Every argument has at least two sides, even if sometimes, we’re not prepared to admit it. But in the heat of battle many people present their own side of the argument as though there’s no alternative.

You don’t have to go far to find numerous examples of just that; take your pick of the issues from politics (on tv, radio). The instinct is to avoid drawing attention to weaknesses for fear of undermining our own point of view.

Over the years psychologists have compared one-sided and two-sided arguments to see which are the most persuasive in different contexts. So what did they found out? They found that across different types of persuasive messages and with varied audiences, was that two-sided arguments are more persuasive than their one-sided equivalents.
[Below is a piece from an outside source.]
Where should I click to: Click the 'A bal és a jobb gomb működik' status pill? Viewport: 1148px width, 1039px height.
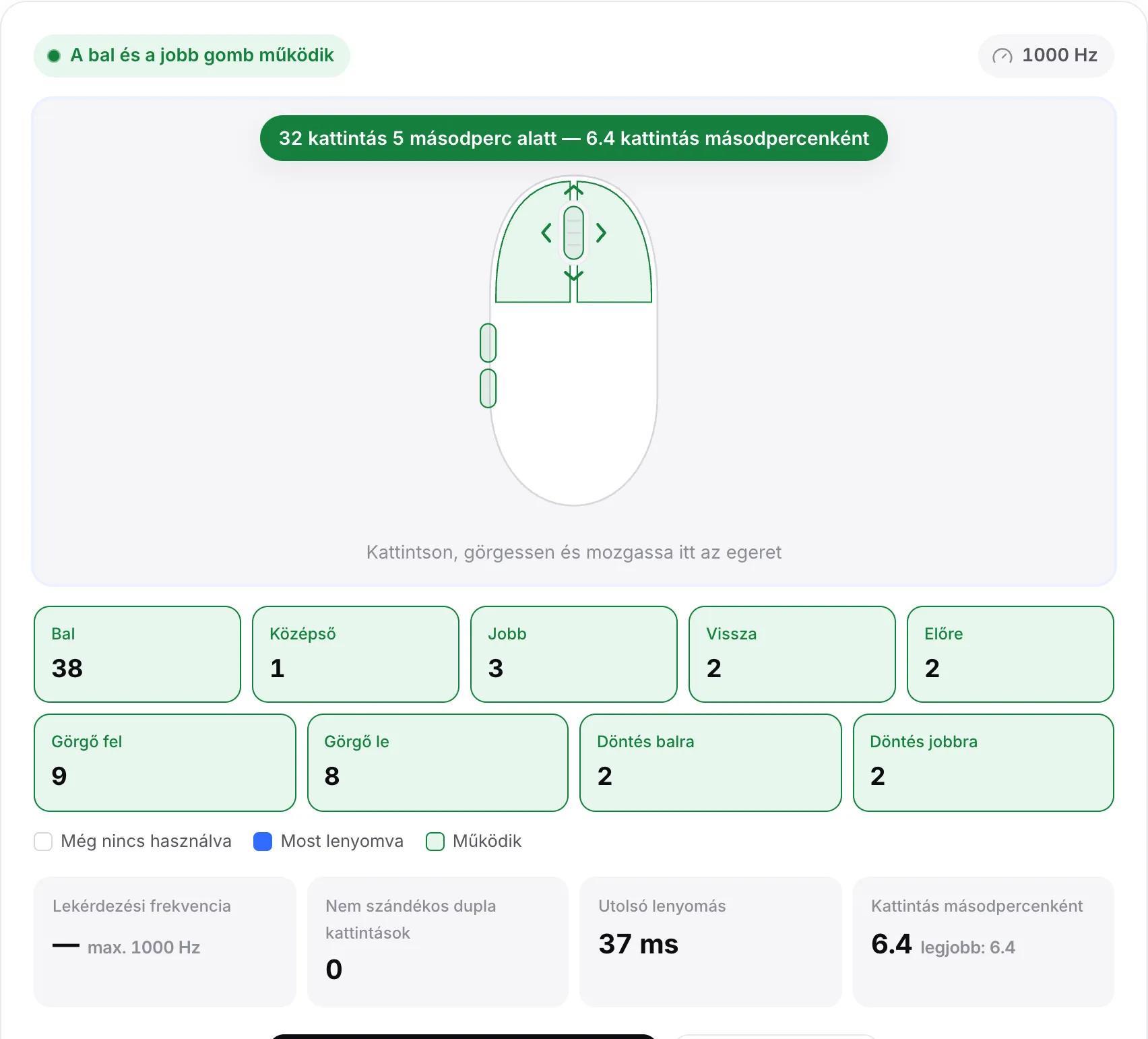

Remember that people aren’t idiots, they know there are two sides to every story and they’ll discount your message unless you acknowledge and counter the other side.
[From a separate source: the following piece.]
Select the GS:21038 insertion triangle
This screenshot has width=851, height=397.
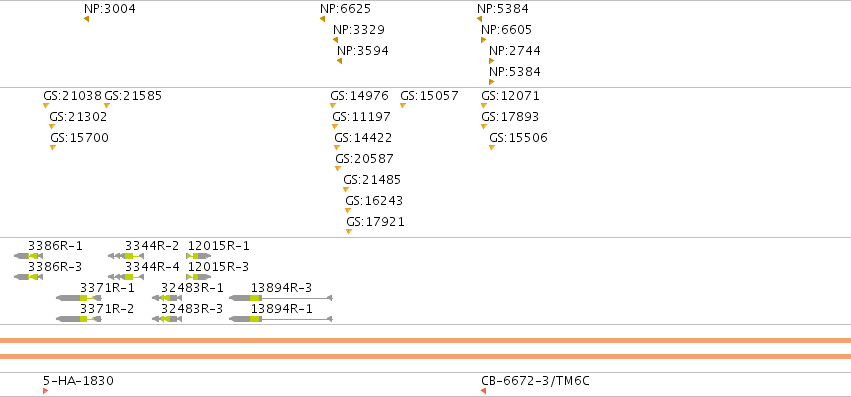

There’s one big proviso to this: when presenting the opposing view it’s vital to raise counter-arguments. Two-sided arguments which don’t refute the opposing view can be significantly less persuasive than a comparable one-sided argument. We instinctively understand that the safest course is to present only our own side, otherwise we risk losing traction with the audience. This is probably where the common fear of raising opposing arguments comes from.

When we bring up opposing arguments, then shoot them down, not only is the audience more likely to be swayed, we also see a boost in our credibility.

Conclusion? Balanced argument are more appealing morally, they are also more persuasive. And it doesn’t matter whether counter-arguments are introduced at the start, the end, or mixed in; as long as they are refuted, we are more likely to persuade the audience.

So what do you think?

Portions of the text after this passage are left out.